Wenn Geschichte verduftet …
Geschrieben von Ute Kretschmer-Risché | Blog

Vor über zehn Jahren habe ich ein Buch veröffentlicht: „Wo warst du, als …“ Geschichten von und über Menschen, die Geschichte erlebt haben. Nicht als Handelnde, sondern als aktiv Beobachtende oder als passiv Betroffene. Jeder von uns kann sich an ein großes Weltereignis erinnern, bei dem er genau weiß, wann er davon gehört hat. Der Mauerfall, das Attentat auf die Twin Towers in New York oder noch länger zurück: JF Kennedy in Berlin. Manche Bilder sind fest im Kopf verankert, oft vermischt mit der Berichterstattung in den Nachrichten. Während die Welt Geschichte schreibt, tun wir oftmals Belangloses. Ich weiß noch, wie ich ein Stück Erdbeerkuchen in den Mund schob, als das Siegestor bei der WM 1974 für unsere Mannschaft fiel. Unvergessen. Es war der 7. Juli, der Geburtstag meines Vaters. Unglaublich, wie unser Gehirn Erinnerungen festhält. Was damals bedeutend war, ist heute vielleicht nur noch eine Fußnote in der Chronik.
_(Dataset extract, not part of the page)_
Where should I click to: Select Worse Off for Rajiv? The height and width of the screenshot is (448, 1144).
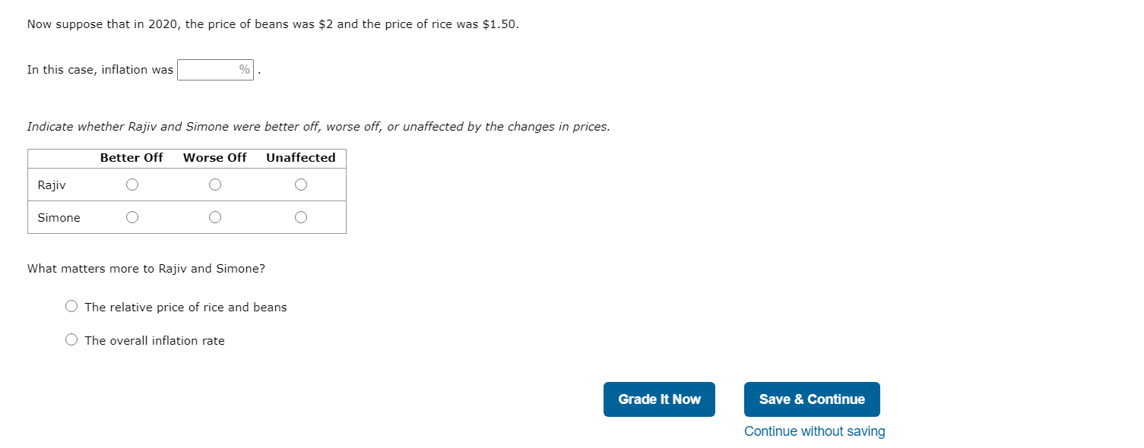tap(214, 184)
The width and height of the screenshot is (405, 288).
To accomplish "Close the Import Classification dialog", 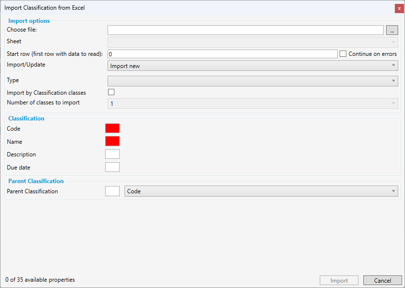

Was das mit unserem Rosenstock (Foto) im Agenturgarten zu tun hat? 30 Jahre ist es her: Ronald Reagan ist Präsident der USA. In Tschernobyl kommt es zur Kernschmelze. Der Schwedische Ministerpräsident Olof Palme fällt einem Attentat zum Opfer. Die Welt feiert 100 Jahre Erfindung des Automobils. Mitterrand und Thatcher planen einen Tunnel unter dem Ärmelkanal. Bei der Fußball-WM in Mexiko verliert Deutschland im Finale 2:3 gegen Argentinien. Dafür gewinnt Boris Becker in Wimbledon. Und im Garten unserer Agentur wird dieser Rosenstrauch gepflanzt, der dieses Jahr ganz besonders prächtig blüht und wunderbar duftet. Reagan, Palme, Mitterand und Thatcher sind längst tot. Die Unwichtigkeit eines gepflanzten Rosenstocks überlebt die Tage bedeutender Erinnerungen.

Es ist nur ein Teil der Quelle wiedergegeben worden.